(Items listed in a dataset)

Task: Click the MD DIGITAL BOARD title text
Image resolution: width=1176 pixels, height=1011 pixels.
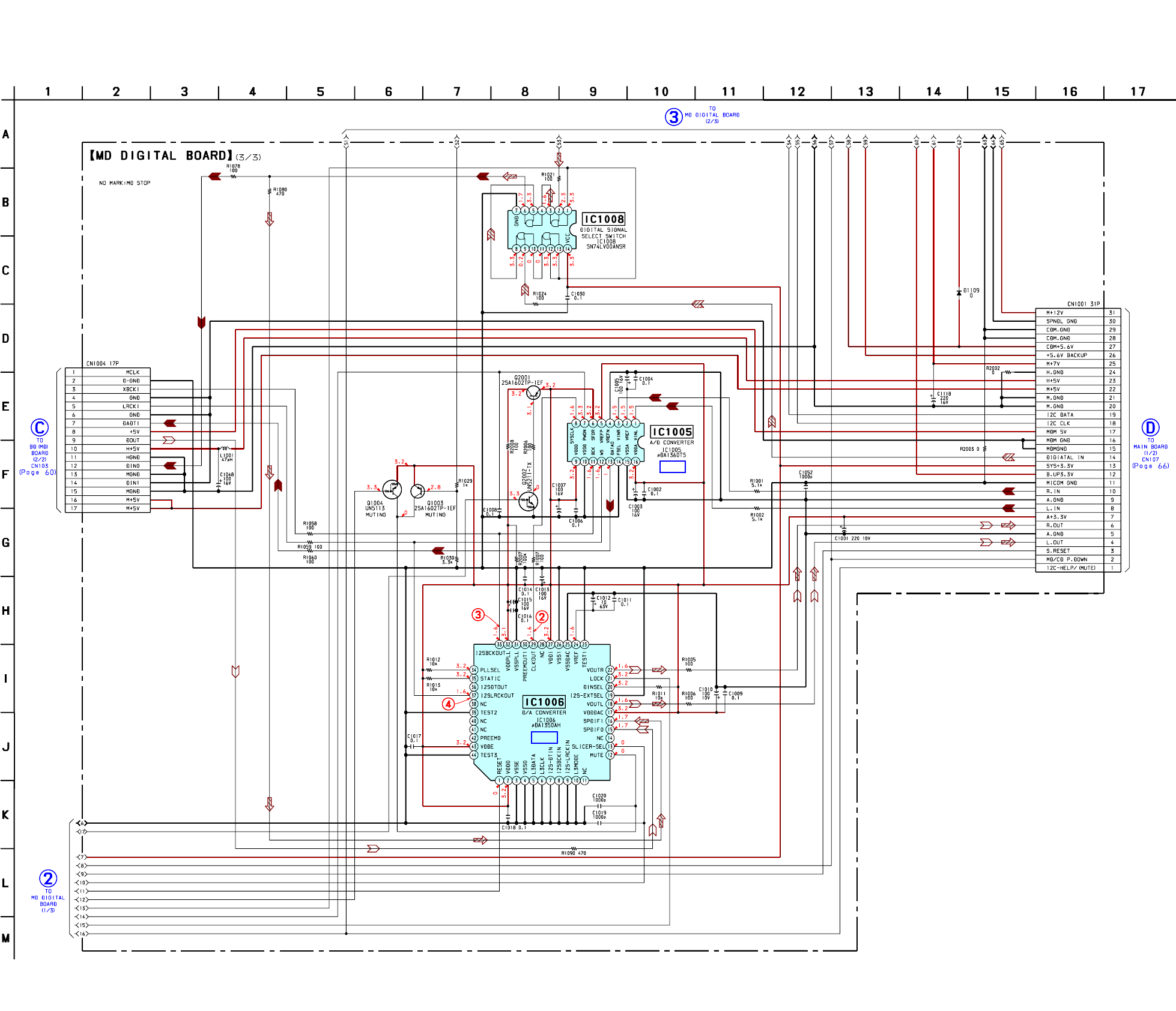Action: click(161, 156)
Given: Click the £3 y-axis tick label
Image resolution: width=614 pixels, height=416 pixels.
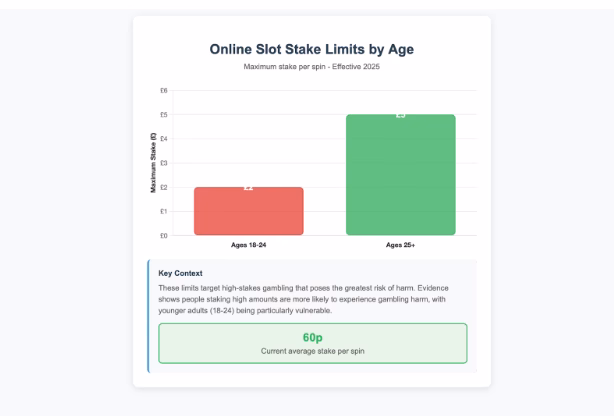Looking at the screenshot, I should (164, 163).
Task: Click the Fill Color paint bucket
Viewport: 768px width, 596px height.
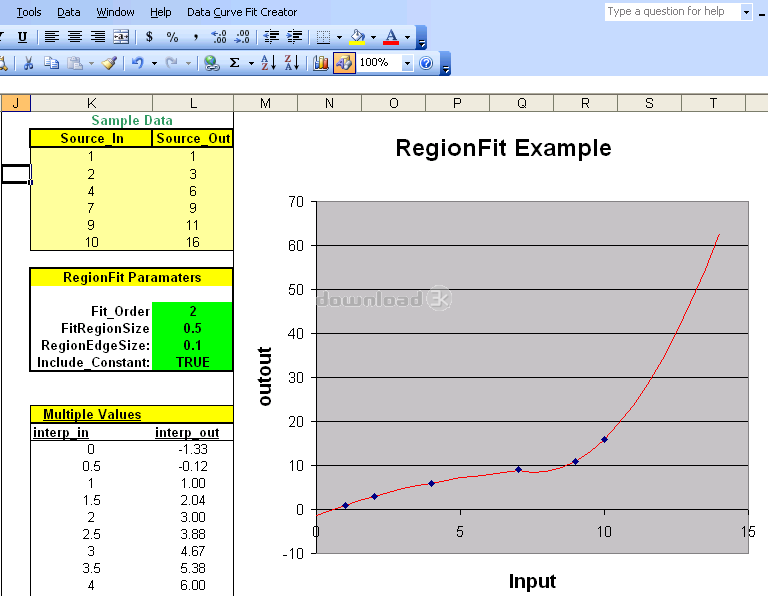Action: click(357, 37)
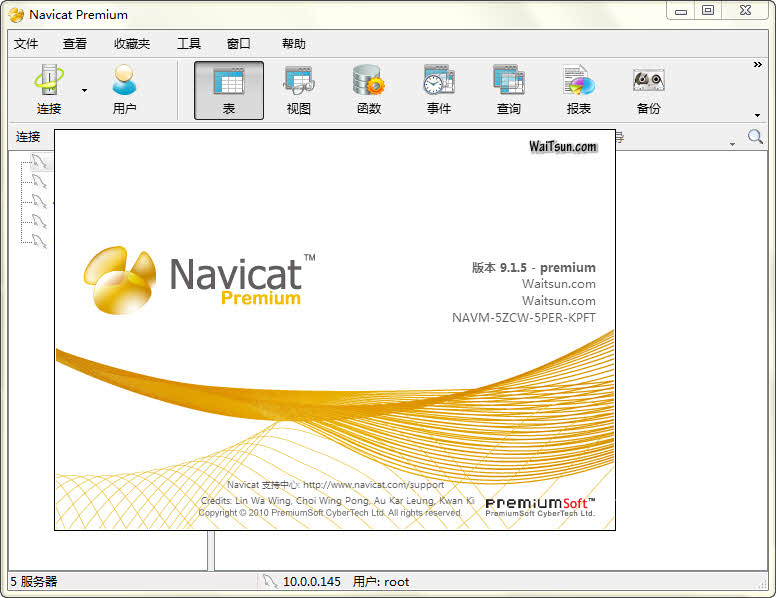This screenshot has height=598, width=776.
Task: Expand the 连接 button dropdown arrow
Action: pyautogui.click(x=85, y=91)
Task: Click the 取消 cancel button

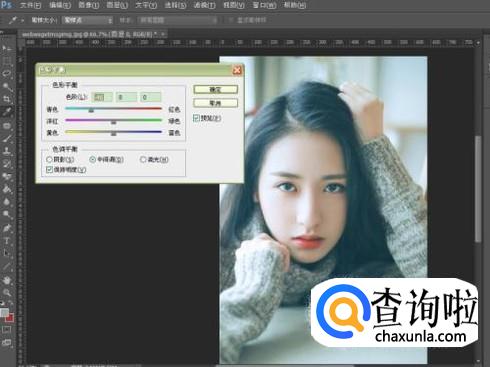Action: [x=215, y=103]
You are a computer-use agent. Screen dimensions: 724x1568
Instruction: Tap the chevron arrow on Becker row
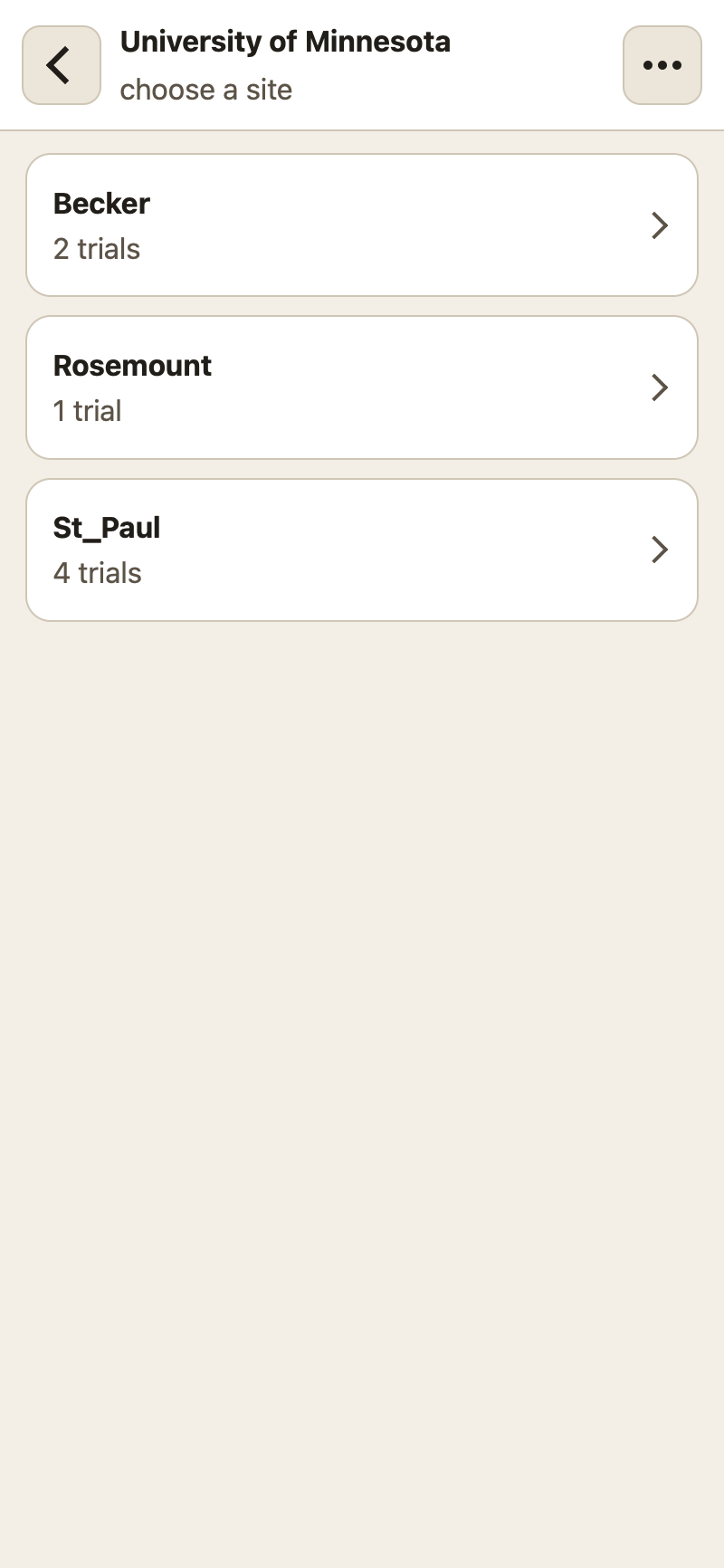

### To be done
Please set out the entries as a numbered list, starting at the first line and stopping after the line that contains "Looking at the". Skip blank lines and leave the pictures out.

### Response
1. Task: Click the MD DIGITAL BOARD title text
2. Image resolution: width=1176 pixels, height=1011 pixels.
3. Action: click(161, 156)
4. Given: Click the £3 y-axis tick label
5. Image resolution: width=614 pixels, height=416 pixels.
6. Looking at the screenshot, I should (164, 163).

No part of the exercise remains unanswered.